▸ What you are asked to do
Repeat every entry exactly as given.

▸ Items listed in a dataset
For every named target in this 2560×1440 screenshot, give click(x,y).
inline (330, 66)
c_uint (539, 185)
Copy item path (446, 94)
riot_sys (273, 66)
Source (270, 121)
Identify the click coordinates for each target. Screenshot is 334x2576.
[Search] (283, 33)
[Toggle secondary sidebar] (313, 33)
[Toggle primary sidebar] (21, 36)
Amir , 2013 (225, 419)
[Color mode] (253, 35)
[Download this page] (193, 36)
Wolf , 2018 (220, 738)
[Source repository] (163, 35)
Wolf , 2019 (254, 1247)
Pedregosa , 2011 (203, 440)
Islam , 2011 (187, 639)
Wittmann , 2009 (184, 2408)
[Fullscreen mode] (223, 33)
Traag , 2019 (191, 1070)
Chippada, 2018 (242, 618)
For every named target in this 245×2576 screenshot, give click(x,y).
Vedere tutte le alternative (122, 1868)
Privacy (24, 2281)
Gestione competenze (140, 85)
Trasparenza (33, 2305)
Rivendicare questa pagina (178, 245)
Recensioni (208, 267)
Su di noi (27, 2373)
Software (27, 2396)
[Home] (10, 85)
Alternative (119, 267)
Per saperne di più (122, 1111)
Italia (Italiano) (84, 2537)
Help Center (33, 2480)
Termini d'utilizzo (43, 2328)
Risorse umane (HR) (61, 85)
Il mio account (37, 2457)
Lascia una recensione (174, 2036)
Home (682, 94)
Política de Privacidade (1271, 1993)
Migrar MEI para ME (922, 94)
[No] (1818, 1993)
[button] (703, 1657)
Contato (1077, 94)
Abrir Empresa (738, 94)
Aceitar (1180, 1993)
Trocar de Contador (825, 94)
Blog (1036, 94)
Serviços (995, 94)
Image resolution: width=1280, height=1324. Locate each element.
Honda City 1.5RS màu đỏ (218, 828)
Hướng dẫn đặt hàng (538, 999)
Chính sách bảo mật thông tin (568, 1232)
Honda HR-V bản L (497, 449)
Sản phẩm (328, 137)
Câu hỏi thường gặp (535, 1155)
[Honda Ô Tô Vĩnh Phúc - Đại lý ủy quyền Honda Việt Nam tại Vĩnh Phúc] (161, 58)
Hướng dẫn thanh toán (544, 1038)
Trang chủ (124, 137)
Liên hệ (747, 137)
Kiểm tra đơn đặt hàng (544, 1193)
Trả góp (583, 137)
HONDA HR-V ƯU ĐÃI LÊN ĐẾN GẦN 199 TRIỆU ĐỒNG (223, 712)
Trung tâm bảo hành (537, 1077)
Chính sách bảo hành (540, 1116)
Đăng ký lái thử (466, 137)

▸ Written response
For every named target in this 2560×1440 screenshot, give click(x,y).
inline (330, 66)
c_uint (539, 185)
Copy item path (446, 94)
riot_sys (273, 66)
Source (270, 121)
Identify the click coordinates for each target. Screenshot is 334x2576.
[Search] (283, 33)
[Toggle secondary sidebar] (313, 33)
[Toggle primary sidebar] (21, 36)
Amir , 2013 (225, 419)
[Color mode] (253, 35)
[Download this page] (193, 36)
Wolf , 2018 (220, 738)
[Source repository] (163, 35)
Wolf , 2019 (254, 1247)
Pedregosa , 2011 (203, 440)
Islam , 2011 (187, 639)
Wittmann , 2009 (184, 2408)
[Fullscreen mode] (223, 33)
Traag , 2019 (191, 1070)
Chippada, 2018 (242, 618)
For every named target in this 245×2576 screenshot, give click(x,y).
Vedere tutte le alternative (122, 1868)
Privacy (24, 2281)
Gestione competenze (140, 85)
Trasparenza (33, 2305)
Rivendicare questa pagina (178, 245)
Recensioni (208, 267)
Su di noi (27, 2373)
Software (27, 2396)
[Home] (10, 85)
Alternative (119, 267)
Per saperne di più (122, 1111)
Italia (Italiano) (84, 2537)
Help Center (33, 2480)
Termini d'utilizzo (43, 2328)
Risorse umane (HR) (61, 85)
Il mio account (37, 2457)
Lascia una recensione (174, 2036)
Home (682, 94)
Política de Privacidade (1271, 1993)
Migrar MEI para ME (922, 94)
[No] (1818, 1993)
[button] (703, 1657)
Contato (1077, 94)
Abrir Empresa (738, 94)
Aceitar (1180, 1993)
Trocar de Contador (825, 94)
Blog (1036, 94)
Serviços (995, 94)
Image resolution: width=1280, height=1324. Locate each element.
Honda City 1.5RS màu đỏ (218, 828)
Hướng dẫn đặt hàng (538, 999)
Chính sách bảo mật thông tin (568, 1232)
Honda HR-V bản L (497, 449)
Sản phẩm (328, 137)
Câu hỏi thường gặp (535, 1155)
[Honda Ô Tô Vĩnh Phúc - Đại lý ủy quyền Honda Việt Nam tại Vĩnh Phúc] (161, 58)
Hướng dẫn thanh toán (544, 1038)
Trang chủ (124, 137)
Liên hệ (747, 137)
Kiểm tra đơn đặt hàng (544, 1193)
Trả góp (583, 137)
HONDA HR-V ƯU ĐÃI LÊN ĐẾN GẦN 199 TRIỆU ĐỒNG (223, 712)
Trung tâm bảo hành (537, 1077)
Chính sách bảo hành (540, 1116)
Đăng ký lái thử (466, 137)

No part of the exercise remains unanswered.